**Page and screen pointing records:**
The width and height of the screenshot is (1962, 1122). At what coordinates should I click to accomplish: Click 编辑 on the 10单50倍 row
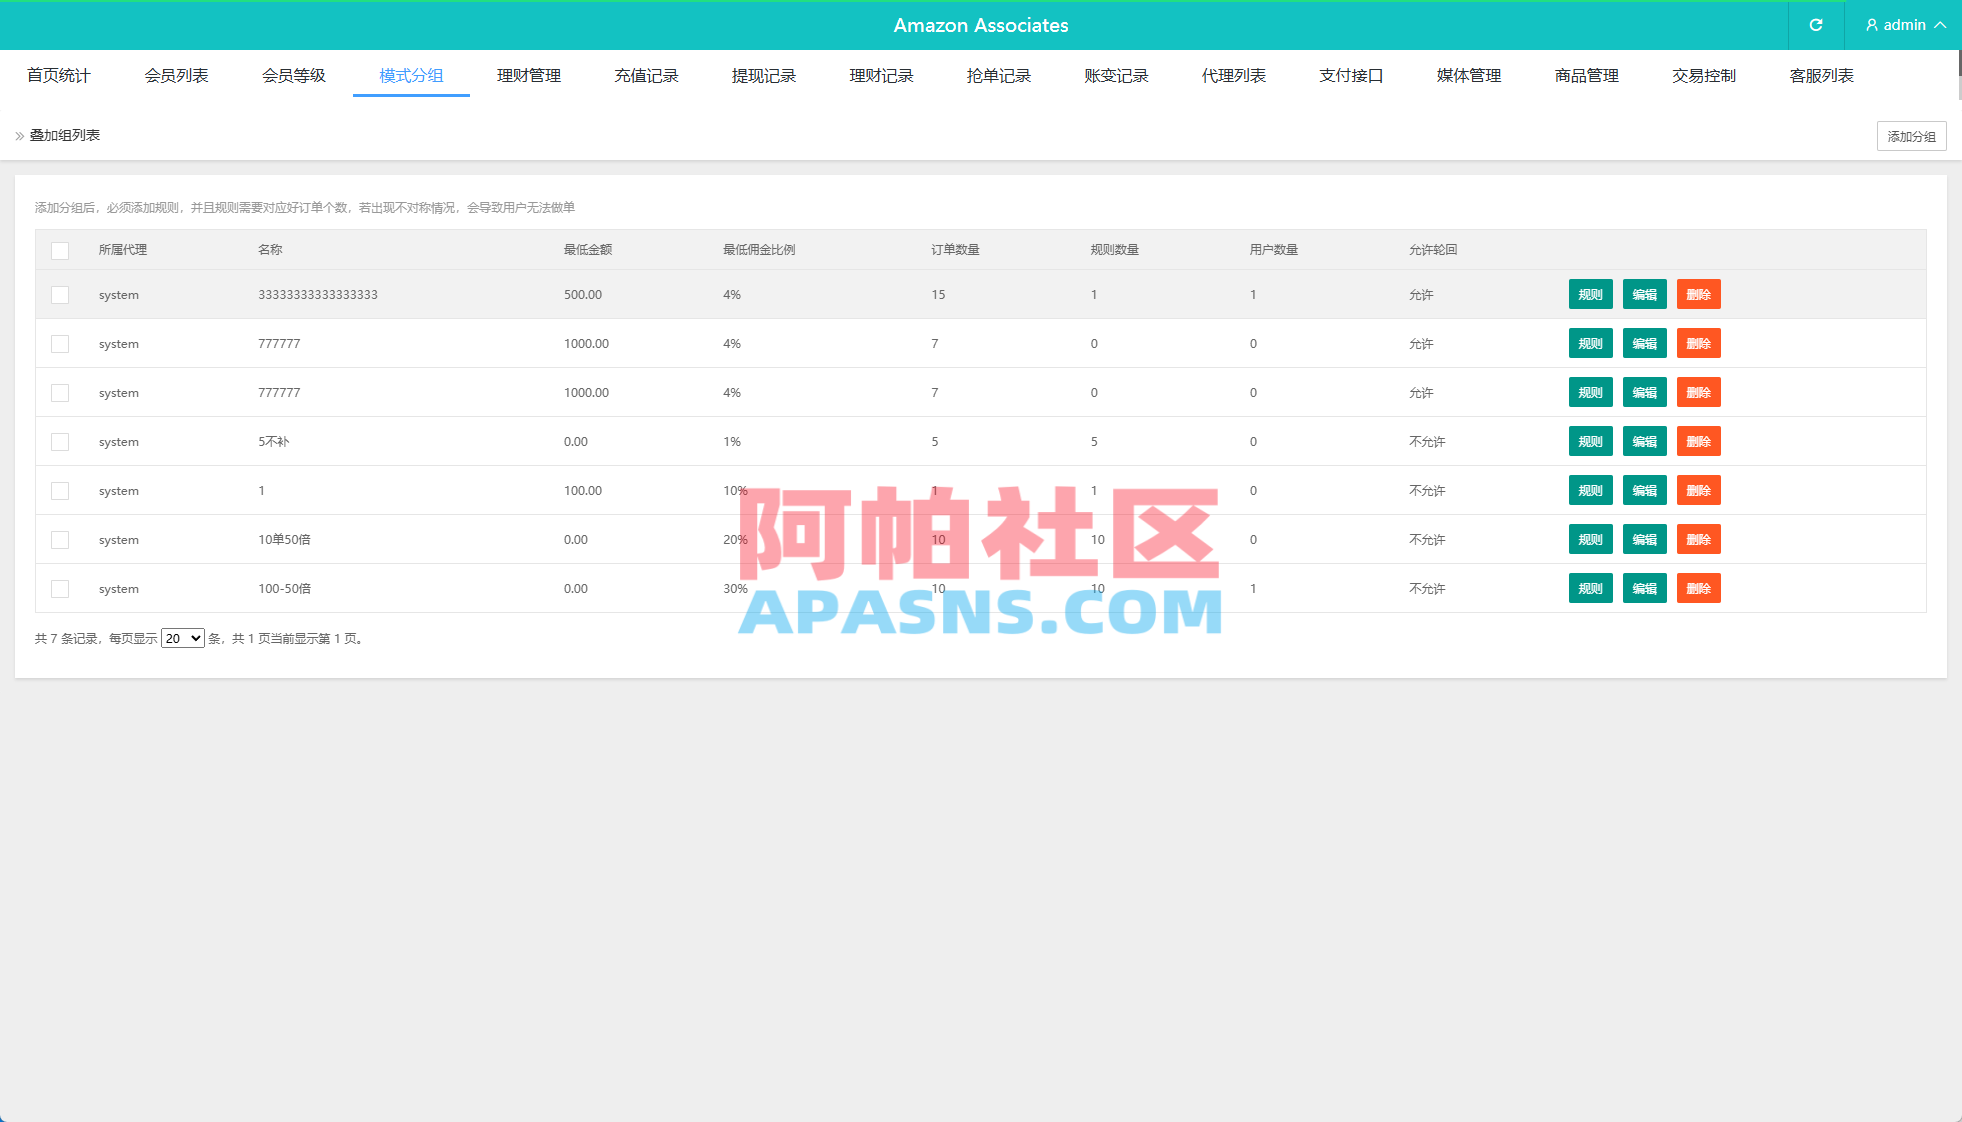point(1644,539)
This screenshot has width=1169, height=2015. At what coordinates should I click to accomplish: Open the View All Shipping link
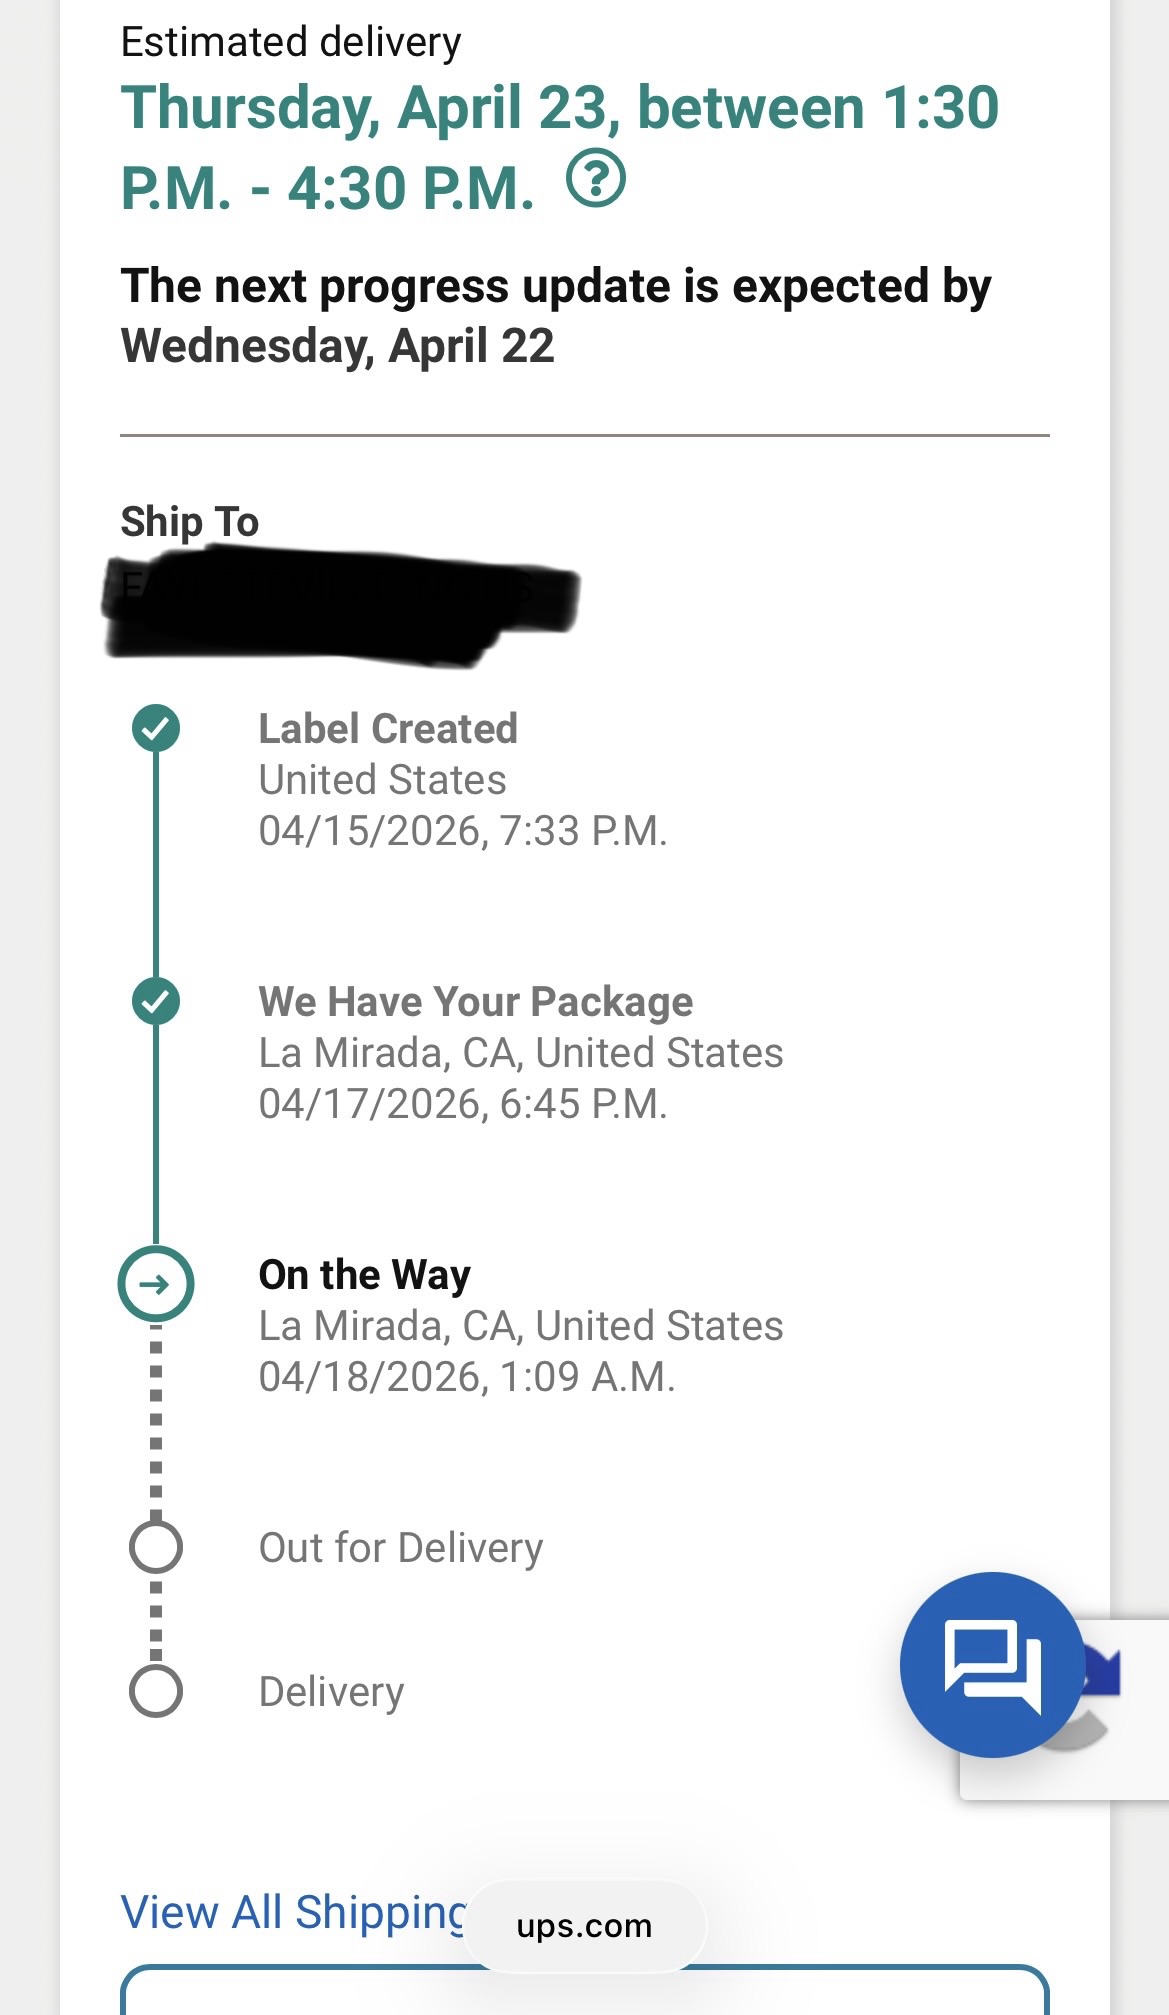tap(292, 1912)
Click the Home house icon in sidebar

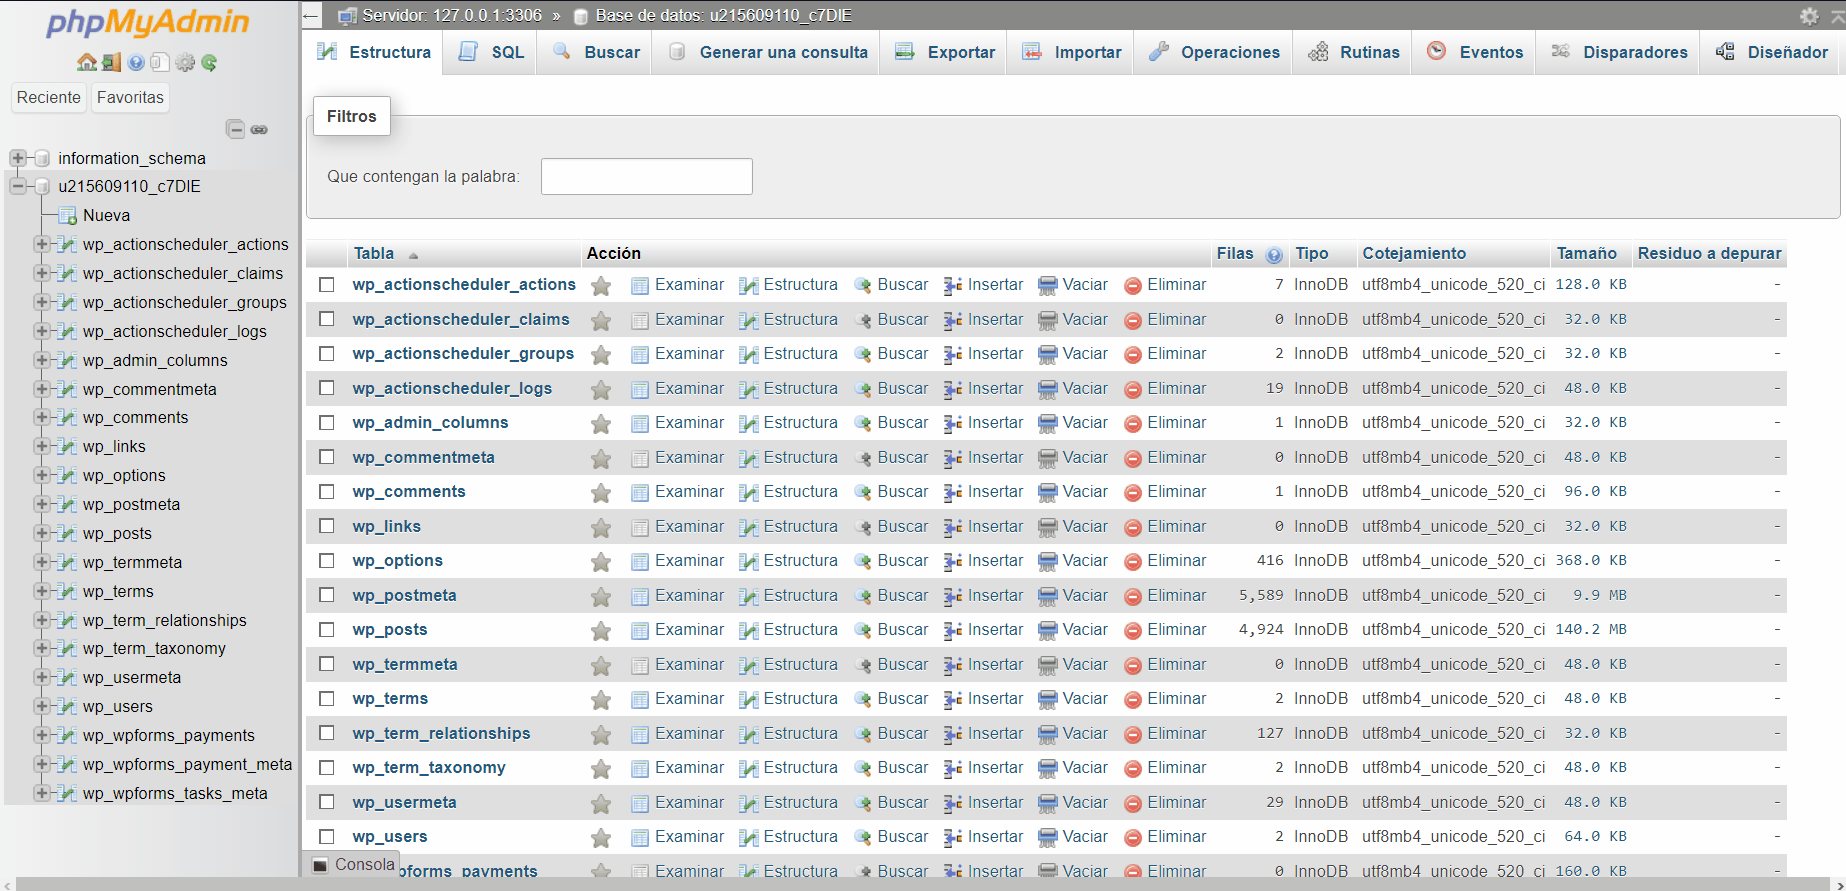click(x=87, y=62)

**TASK DESCRIPTION:**
Give back every line of the records above exactly as they appear, leaving out the pictures.

**SOLUTION TO THIS TASK:**
The width and height of the screenshot is (1962, 1122). At what coordinates should I click to accomplish: Click 编辑 on the 10单50倍 row
point(1644,539)
This screenshot has width=1169, height=2015. At what coordinates should I click to accomplish: Open the View All Shipping link
tap(292, 1912)
Click the Home house icon in sidebar

click(x=87, y=62)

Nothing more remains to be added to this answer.